Richiedenti asilo, CGUE: sussidio economico deve consentire di affittare un alloggio

Le condizioni materiali di accoglienza devono essere fornite a partire dal momento della presentazione della domanda di asilo, l’aiuto economico deve essere sufficiente a garantire una vita dignitosa e la convivenza dei figli minori con i genitori, e il sussidio economico concesso a richiedenti asilo deve consentire loro di trovare, se necessario, un alloggio nel mercato privato della locazione. Questo quanto stabilito dalla Corte di Giustizia dell’Unione Europea che ha precisato la portata della direttiva sulle norme minime relative all’accoglienza dei richiedenti asilo negli Stati dell’Unione.

La pronuncia è scaturita dal caso di una famiglia che, nell’ottobre 2010, ha presentato domanda di asilo in Belgio. L’Agenzia federale per l’accoglienza dei richiedenti asilo («Fedasil») ha informato la famiglia dell’impossibilità di fornirle una struttura di accoglienza e l’ha diretta verso un centro pubblico di assistenza sociale. Non avendo potuto ottenere un alloggio, la famiglia si è rivolta al mercato privato della locazione ma, non potendo pagare, ha presentato al Centro di assistenza una  domanda di aiuto economico che è stata respinta.  La giustizia belga ha condannato l’Agenzia federale a fornire assistenza alla famiglia e a versarle una somma di circa 3 mila euro per i tre mesi duranti i quali non aveva potuto essere alloggiata dall’Agenzia stessa.
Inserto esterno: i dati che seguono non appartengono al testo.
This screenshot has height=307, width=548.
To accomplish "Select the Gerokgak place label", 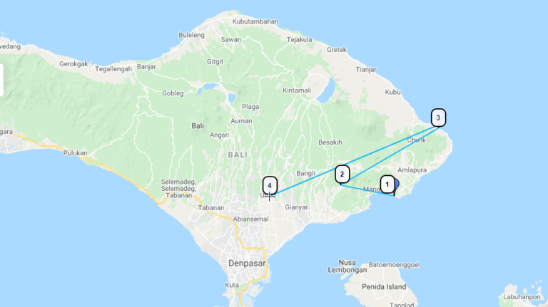I will coord(73,64).
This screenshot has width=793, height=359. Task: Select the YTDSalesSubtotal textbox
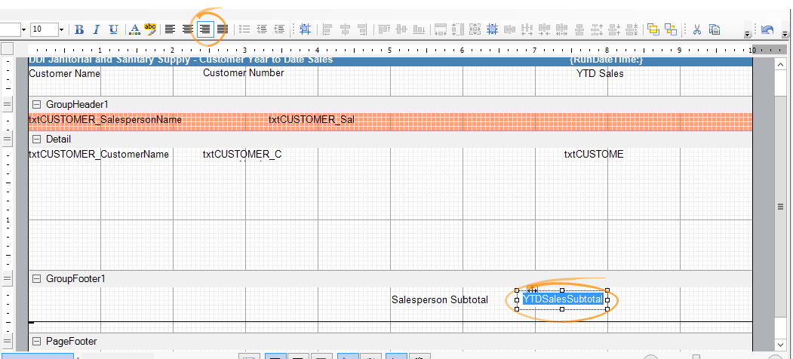coord(562,299)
La questione è finita sul tavolo del Tribunale del lavoro di Bruxelles che ha interpellato la Corte sulle condizioni materiali di accoglienza economica per i richiedenti asilo e sul fatto che queste debbano essere tali da consentire loro di ottenere un alloggio.
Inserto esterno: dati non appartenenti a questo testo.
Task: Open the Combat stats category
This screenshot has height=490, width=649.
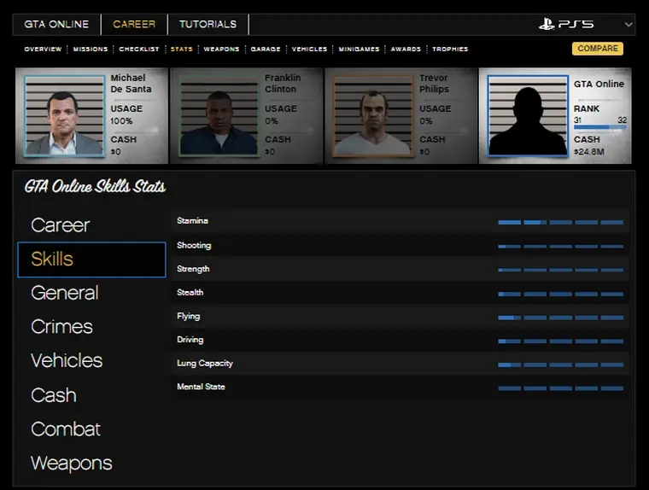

Secondo la Corte di Giustizia, in primo luogo, “il periodo durante il quale le condizioni materiali di accoglienza devono essere fornite comincia nel momento di presentazione della domanda di asilo, come risulta dal testo, dalla struttura generale e dalla finalità della direttiva”. La Corte deduce inoltre che “l’aiuto economico concesso deve essere sufficiente a garantire un livello di vita dignitoso e adeguato per la salute nonché il sostentamento dei richiedenti asilo, fermo restando che lo Stato membro deve adattare le condizioni di accoglienza alle particolari esigenze del richiedente, al fine, segnatamente, di preservare l’unità familiare e di tener conto dell’interesse superiore del minore (di conseguenza, l’importo del sussidio deve consentire ai figli minori di convivere con i genitori). Qualora l’alloggio non sia fornito in natura, il sussidio economico deve, se del caso, essere sufficiente per consentire al richiedente asilo di disporre di un alloggio nell’ambito del mercato privato della locazione, restando inteso che tale alloggio non può tuttavia essere scelto secondo la convenienza personale del richiedente”. I sussidi economici, aggiunge la Corte, possono essere versati anche attraverso il ricorso al sistema generale di accoglienza pubblica purché questi garantiscano ai richiedenti asilo il rispetto delle norme minime previste dalla direttiva, quindi la saturazione delle reti di accoglienza non può consentire di derogare all’osservanza di tali norme.